Let $f\in C^1(\mathbb{R}^n\to\mathbb{R}^m)$ and let $a \in \mathbb{R}^n$
Prove there exists an open ball $B(a,\epsilon) $ such that for every $x\in B(a,\epsilon)$:
$rankD_f(a)\le rankD_f(x)$
I only know the basic definitions and don't know where to start.

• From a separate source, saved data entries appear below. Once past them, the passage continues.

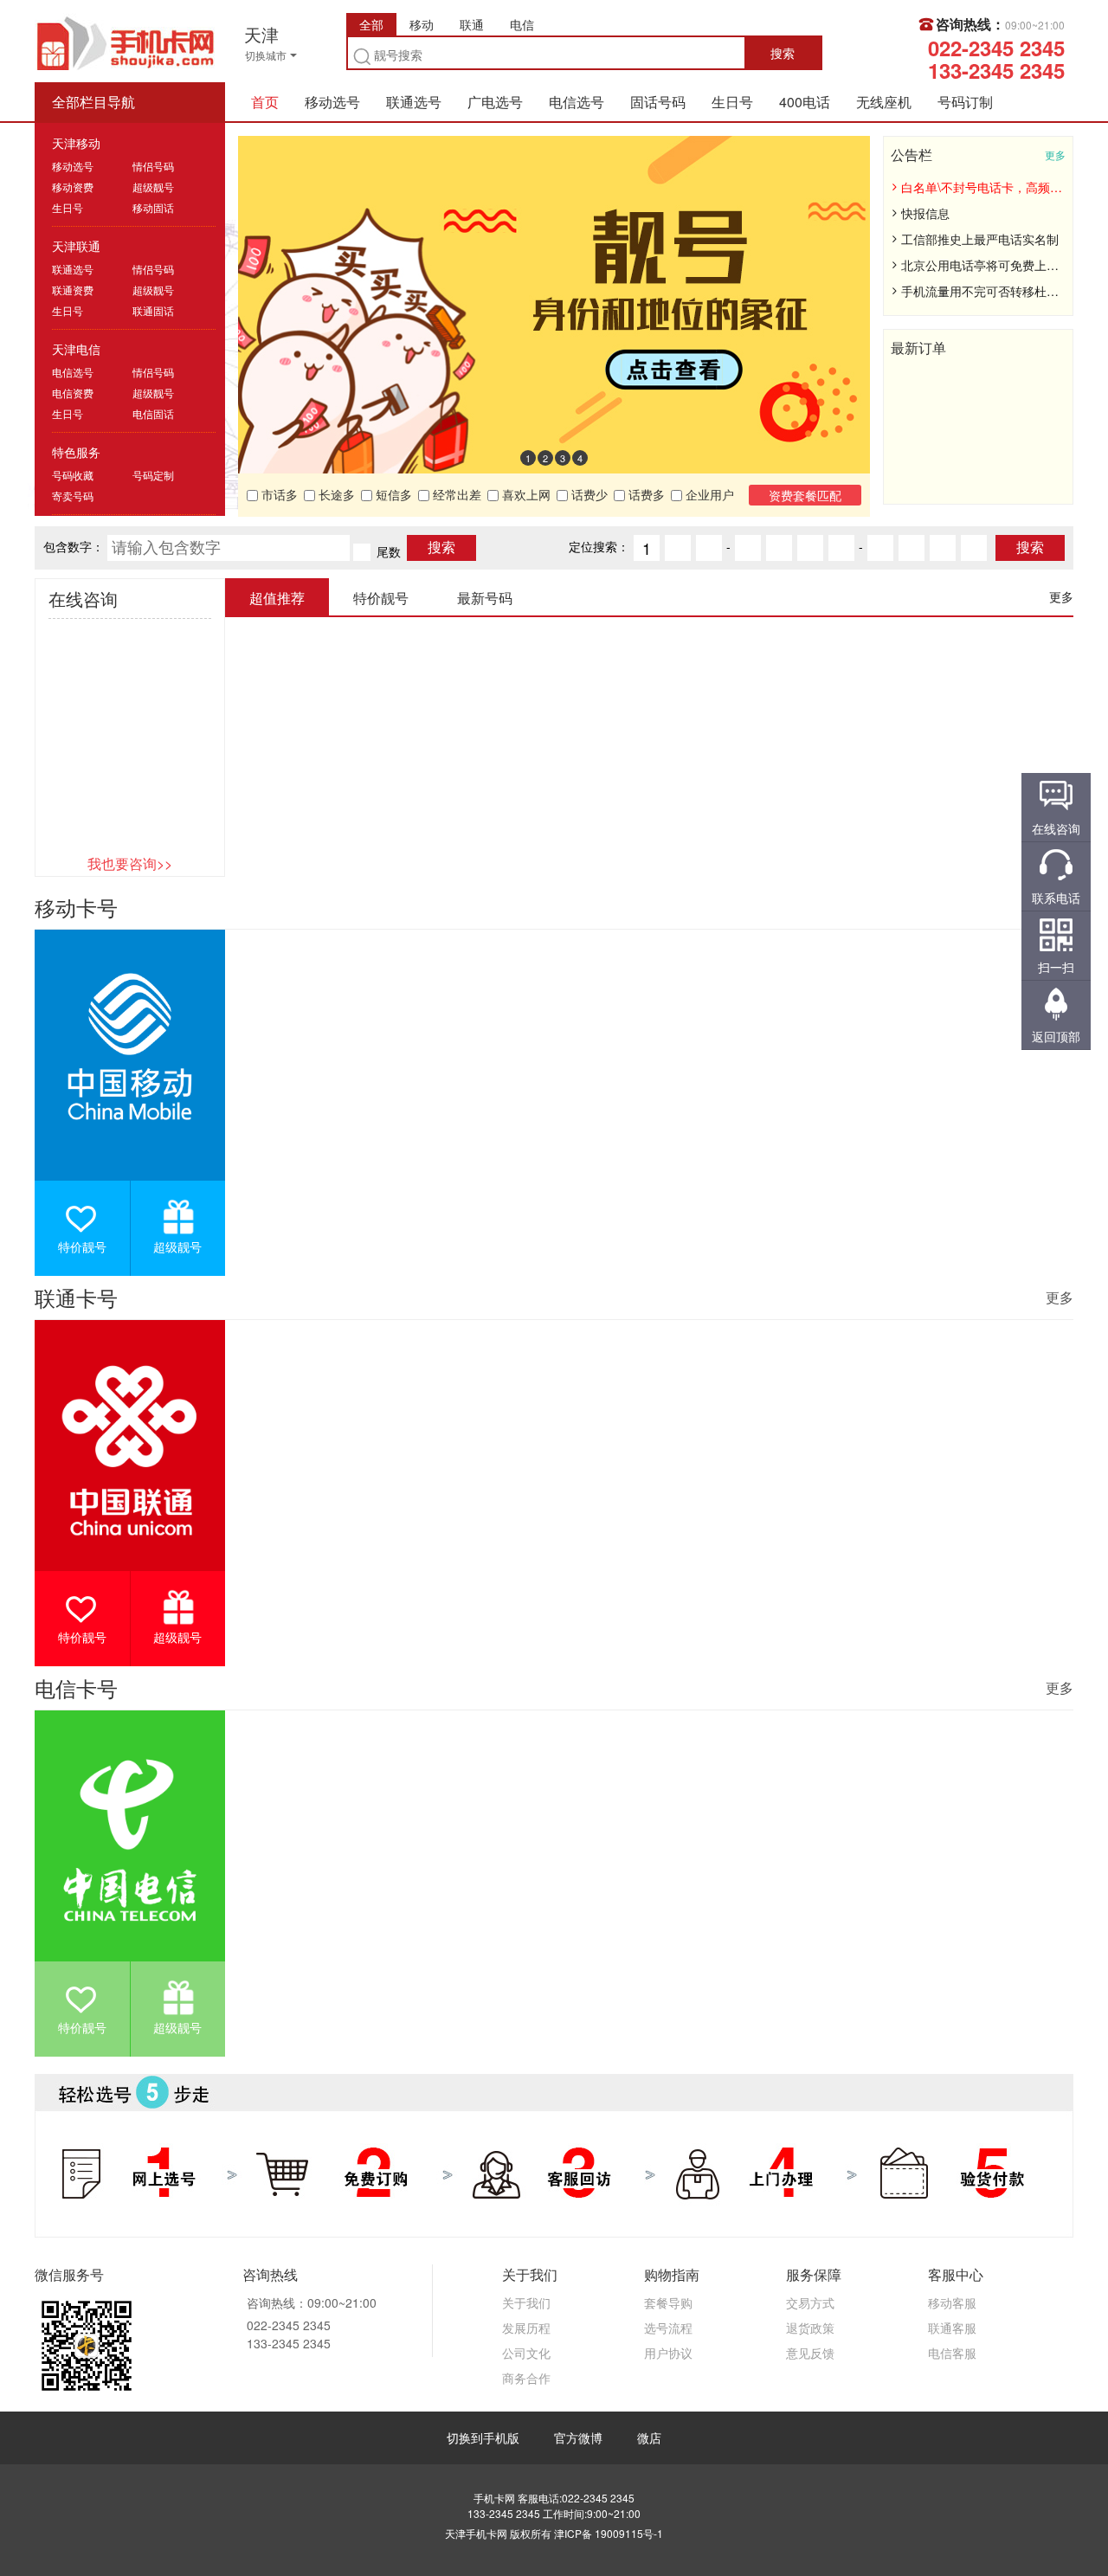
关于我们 (526, 2302)
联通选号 (413, 102)
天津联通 (76, 245)
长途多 (335, 494)
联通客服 (952, 2327)
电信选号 (576, 102)
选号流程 (668, 2327)
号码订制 (965, 102)
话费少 (588, 494)
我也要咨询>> (129, 863)
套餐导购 (668, 2302)
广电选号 (495, 102)
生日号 (732, 102)
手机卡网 (125, 41)
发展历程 (526, 2327)
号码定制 (153, 474)
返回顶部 (1056, 1036)
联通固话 (153, 310)
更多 (1055, 154)
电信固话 (153, 413)
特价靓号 (82, 1246)
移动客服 (952, 2302)
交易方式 (810, 2302)
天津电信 (76, 348)
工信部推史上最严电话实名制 (980, 239)
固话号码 (658, 102)
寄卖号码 (72, 495)
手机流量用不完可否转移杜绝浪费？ (982, 290)
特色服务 (76, 451)
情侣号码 (153, 165)
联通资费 (72, 289)
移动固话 (153, 207)
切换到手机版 (483, 2437)
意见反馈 (810, 2352)
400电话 (804, 102)
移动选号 (332, 102)
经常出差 (455, 494)
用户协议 (668, 2352)
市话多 (278, 494)
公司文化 (526, 2352)
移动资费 (72, 186)
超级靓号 (153, 186)
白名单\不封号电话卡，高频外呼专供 (982, 187)
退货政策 (810, 2327)
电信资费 (72, 392)
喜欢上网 (525, 494)
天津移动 (76, 142)
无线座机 (884, 102)
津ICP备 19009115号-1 (608, 2533)
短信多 (392, 494)
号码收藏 (72, 474)
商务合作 (526, 2377)
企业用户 (708, 494)
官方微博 (578, 2437)
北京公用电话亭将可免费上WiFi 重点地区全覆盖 (982, 265)
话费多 (645, 494)
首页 (265, 102)
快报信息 (925, 213)
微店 (649, 2437)
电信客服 (952, 2352)
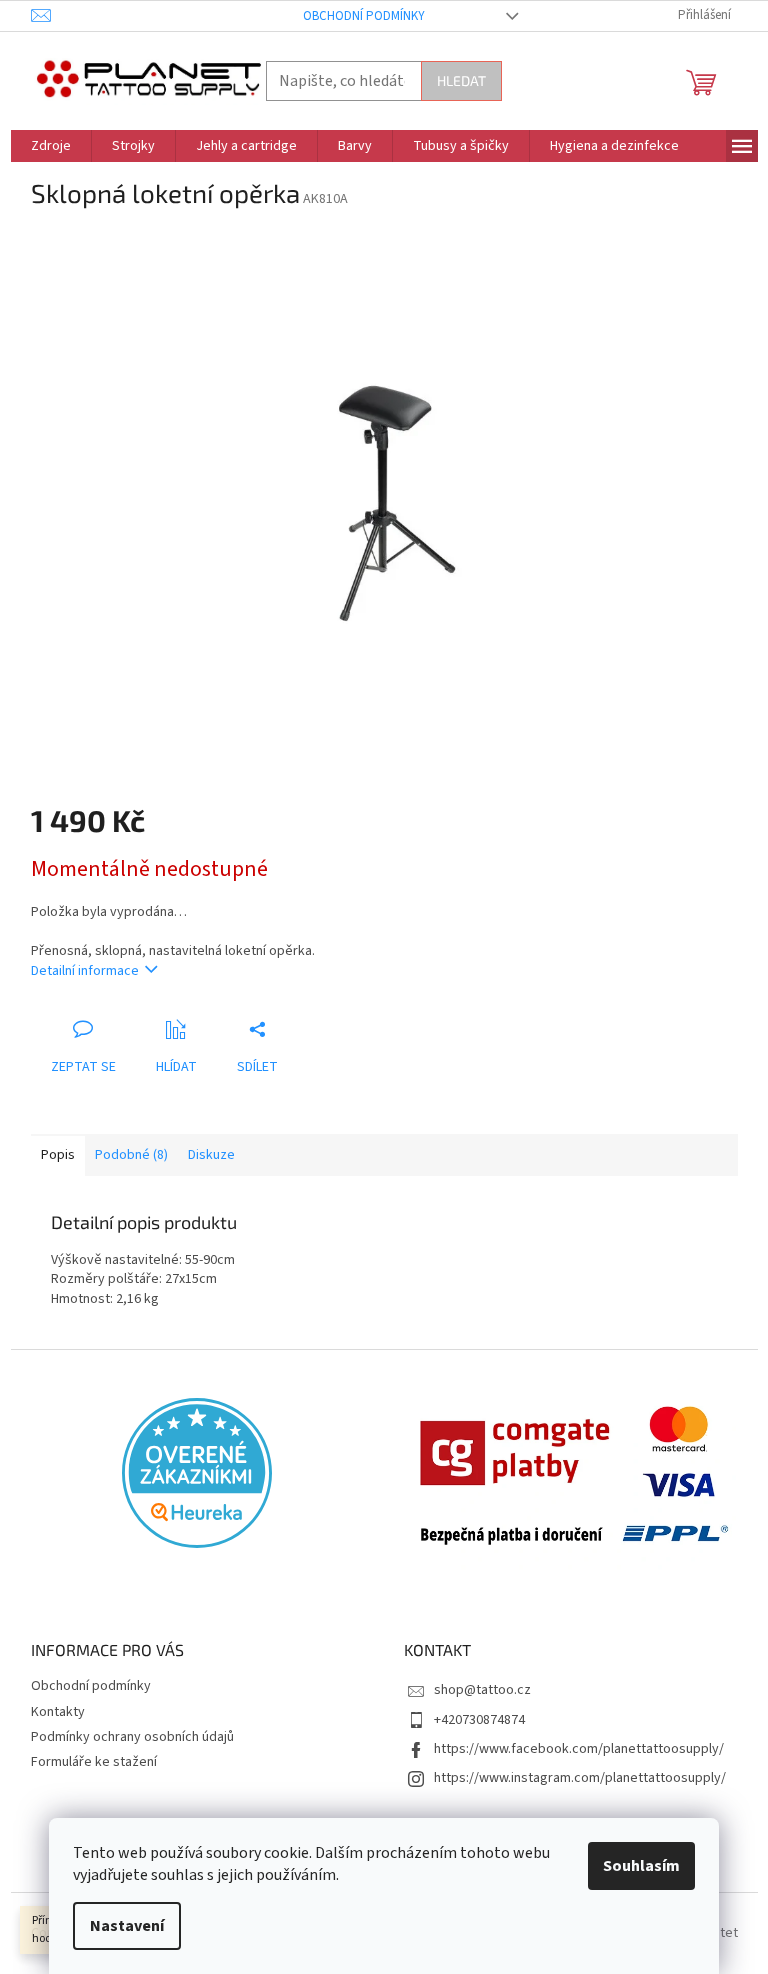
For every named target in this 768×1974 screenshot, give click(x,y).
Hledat (461, 80)
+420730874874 (479, 1720)
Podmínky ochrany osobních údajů (132, 1737)
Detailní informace (85, 971)
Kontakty (58, 1712)
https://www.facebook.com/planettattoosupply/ (579, 1749)
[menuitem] (51, 146)
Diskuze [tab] (211, 1155)
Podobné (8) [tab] (131, 1155)
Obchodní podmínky (364, 16)
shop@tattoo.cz (482, 1690)
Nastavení (127, 1926)
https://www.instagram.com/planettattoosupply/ (580, 1778)
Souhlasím (641, 1866)
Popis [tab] (58, 1155)
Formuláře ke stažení (94, 1762)
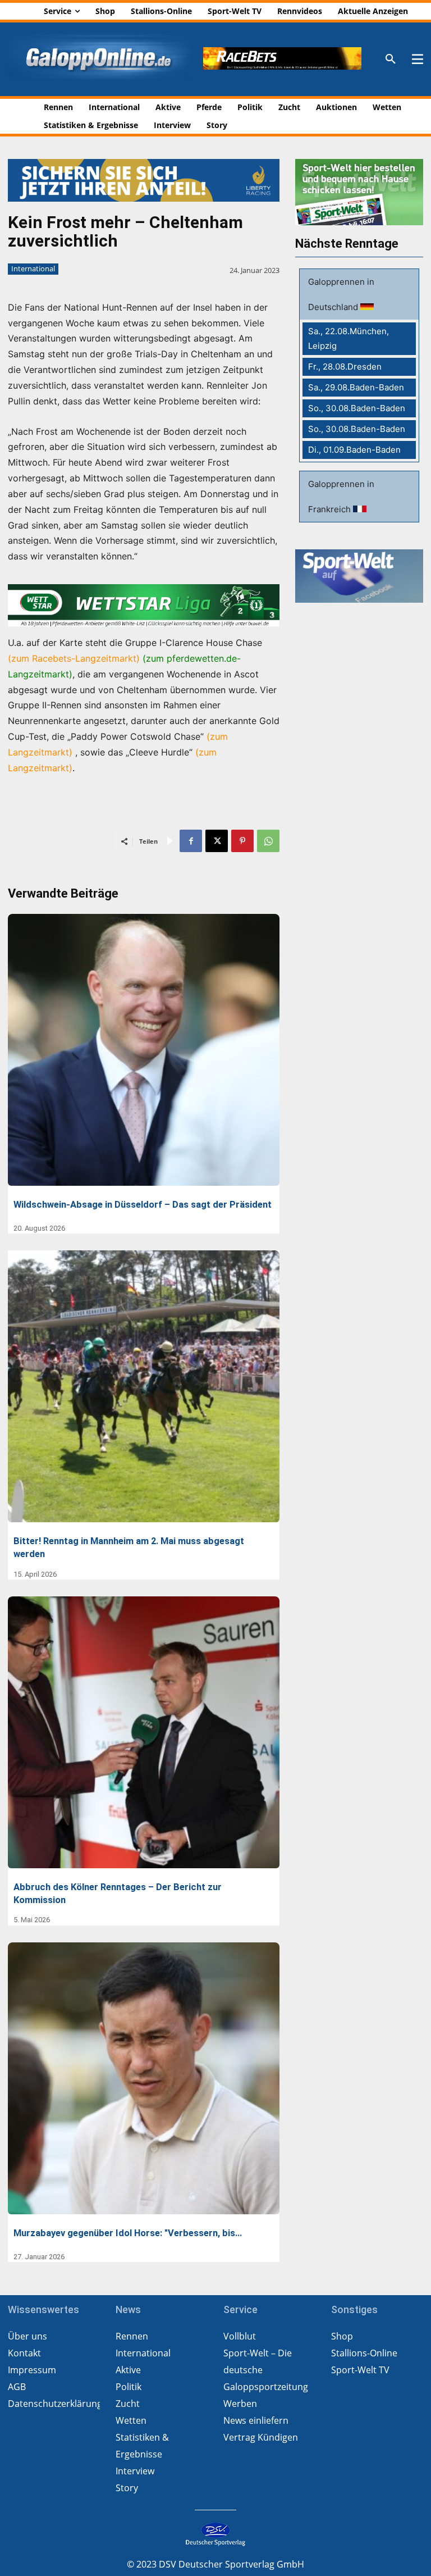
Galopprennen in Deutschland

Any help would be appreciated.
Let $k =\text{rank } Df(a)$. Let $U$ be the set of all $m \times n$ matrices with rank $\geq k$. As mentioned in the comments, $U$ is an open subset of the vector space $M_{m \times n}(\mathbb{R})$ (I'll prove this below). By assumption, $f$ is $\mathcal{C^1}$, which means $Df: \mathbb{R^n} \to M_{m \times n}(\mathbb{R})$ is continuous. Hence the preimage $(Df)^{-1}(U)$ is an open subset of $\mathbb{R^n}$ containing $a$. Thus, there is an $\varepsilon > 0$ such that for all $x \in B(a, \varepsilon)$, $Df(x) \in U$. This is exactly what we wanted to show.
Proof:
Let $A \in U$. Then, since $\text{rank}(A) \geq k$, there is some $k \times k$ minor of $A$ which has non-zero determinant. For the sake of definiteness, let's say this minor is obtained by selecting rows $(i_1, \dots, i_k)$ and columns $(j_1, \dots, j_k)$ of $A$. Now, define a "projection function" $\pi: M_{m\times n}(\mathbb{R}) \to M_{k \times k}(\mathbb{R})$, by the rule that $\pi(X)$ is the $k \times k$ minor obtained by selecting rows $(i_1, \dots, i_k)$ and columns $(j_1, \dots, j_k)$ of $X$. This projection $\pi$ is continuous. Also, the determinant function $\det: M_{k \times k}(\mathbb{R}) \to \mathbb{R}$ is continuous. So, the composition $\det \circ \pi$ is continuous. Since $\mathbb{R} \setminus\{0\}$ is open, the set $V = (\det \circ \pi)^{-1}(\mathbb{R} \setminus\{0\})$ is an open subset of $M_{m\times n}(\mathbb{R})$. By construction, $A \in V$, and $V \subset U$. Thus, we have shown that for every $A \in U$, there is an open subset $V$ of $M_{m\times n}(\mathbb{R})$ such that $A \in V \subset U$. Hence, $U$ is a union of open sets, and hence open as well.